United States District Court, N.D. Illinois, Eastern Division
May 23, 2006
No. 00 C 368 (N.D. Ill. May. 23, 2006)

Opinion

No. 00 C 368.

May 23, 2006


MEMORANDUM OPINION AND ORDER


Plaintiffs General Auto Service Station, F.A.Y. Properties, Inc. and Cosmopolitan National Bank of Chicago, owners of a large commercial sign in Chicago (the "Wall Sign"), allege that the City of Chicago's (the "City") efforts to enforce a zoning regulation that prohibits such signs within 250 feet of a residential district violate Plaintiffs' substantive-due-process rights.

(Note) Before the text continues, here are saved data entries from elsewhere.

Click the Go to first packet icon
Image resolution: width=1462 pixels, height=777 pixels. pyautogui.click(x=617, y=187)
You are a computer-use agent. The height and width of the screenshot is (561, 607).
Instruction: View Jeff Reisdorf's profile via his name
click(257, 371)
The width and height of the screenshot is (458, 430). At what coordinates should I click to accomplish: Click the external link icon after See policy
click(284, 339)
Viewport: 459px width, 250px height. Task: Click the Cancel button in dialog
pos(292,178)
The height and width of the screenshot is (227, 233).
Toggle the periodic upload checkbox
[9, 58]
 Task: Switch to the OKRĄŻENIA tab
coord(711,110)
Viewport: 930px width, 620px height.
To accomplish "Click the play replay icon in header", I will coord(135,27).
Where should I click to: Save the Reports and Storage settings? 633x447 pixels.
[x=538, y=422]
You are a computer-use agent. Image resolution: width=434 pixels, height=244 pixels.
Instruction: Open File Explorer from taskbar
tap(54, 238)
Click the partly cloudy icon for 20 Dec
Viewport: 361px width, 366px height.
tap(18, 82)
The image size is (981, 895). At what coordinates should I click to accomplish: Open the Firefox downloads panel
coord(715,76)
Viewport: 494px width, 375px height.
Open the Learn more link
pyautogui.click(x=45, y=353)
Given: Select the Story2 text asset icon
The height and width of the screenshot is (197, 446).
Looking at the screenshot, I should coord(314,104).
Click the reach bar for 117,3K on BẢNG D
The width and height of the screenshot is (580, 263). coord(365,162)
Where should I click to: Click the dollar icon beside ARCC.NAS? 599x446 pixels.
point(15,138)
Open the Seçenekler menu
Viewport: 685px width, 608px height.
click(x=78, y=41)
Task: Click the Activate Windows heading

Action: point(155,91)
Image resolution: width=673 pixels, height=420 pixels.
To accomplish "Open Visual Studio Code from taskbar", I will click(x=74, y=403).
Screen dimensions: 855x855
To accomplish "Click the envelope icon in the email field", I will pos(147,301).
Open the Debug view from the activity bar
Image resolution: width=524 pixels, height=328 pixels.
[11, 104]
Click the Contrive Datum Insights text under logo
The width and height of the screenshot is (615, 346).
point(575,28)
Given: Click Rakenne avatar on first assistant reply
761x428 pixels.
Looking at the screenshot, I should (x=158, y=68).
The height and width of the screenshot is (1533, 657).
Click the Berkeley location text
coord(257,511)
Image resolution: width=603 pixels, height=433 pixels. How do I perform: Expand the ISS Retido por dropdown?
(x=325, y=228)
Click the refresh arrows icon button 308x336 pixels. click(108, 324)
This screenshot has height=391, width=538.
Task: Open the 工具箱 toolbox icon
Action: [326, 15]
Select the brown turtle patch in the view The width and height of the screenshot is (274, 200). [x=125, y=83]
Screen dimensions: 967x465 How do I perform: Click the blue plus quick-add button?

After a bench trial, the court concluded that Plaintiffs' action was barred by the two-year statute of limitations applicable to Plaintiffs' 42 U.S.C. § 1983 claims, and, even if it was not time-barred, Plaintiffs' action failed on its merits. Plaintiffs have moved this court pursuant to FED. R. CIV. P. 59 to amend and modify its judgment, challenging both determinations. First, Plaintiffs argue that this court erroneously concluded that their substantive-due-process claims accrued more than two years before Plaintiffs filed this action. Second, Plaintiffs contend that Chapter 86 of the City's Municipal Code, requiring a permit before illuminating or enlarging commercial and non-commercial signs, constitutes an unlawful prior restraint, and consequently cannot be a basis for denying the Wall Sign legal, non-conforming status under the current Zoning Ordinance. Finally, Plaintiffs argue that the Wall Sign should not be removed entirely, even if it violates Chapter 86, because Plaintiffs retain a protected property interest in the Sign as it existed before Plaintiffs violated the ordinance. For the following reasons, the court denies Plaintiffs' motion.

BACKGROUND

The facts of this case are presented in this court's April 22, 2005 Memorandum Opinion and Order, see Memorandum Opinion and Order, No. 00 C 0368 (N.D. Ill. 2005) (hereinafter, "April 2005 Order"), its May 21, 2001 and March 9, 2004 Memorandum Opinion and Orders, see General Auto Serv. Station v. City of Chicago, No. 00 C 368, 2001 WL 558148 (N.D. Ill. May 21, 2001) ( General Auto I) and General Auto Serv. Station v. City of Chicago, No. 00 C 368, 2004 WL 442636 (N.D. Ill. Mar. 9, 2004) ( General Auto II), and in the Seventh Circuit's decision in General Auto Serv. Station LLC v. City of Chicago, 319 F.3d 902 (7th Cir. 2003). This opinion assumes the reader's familiarity with those decisions.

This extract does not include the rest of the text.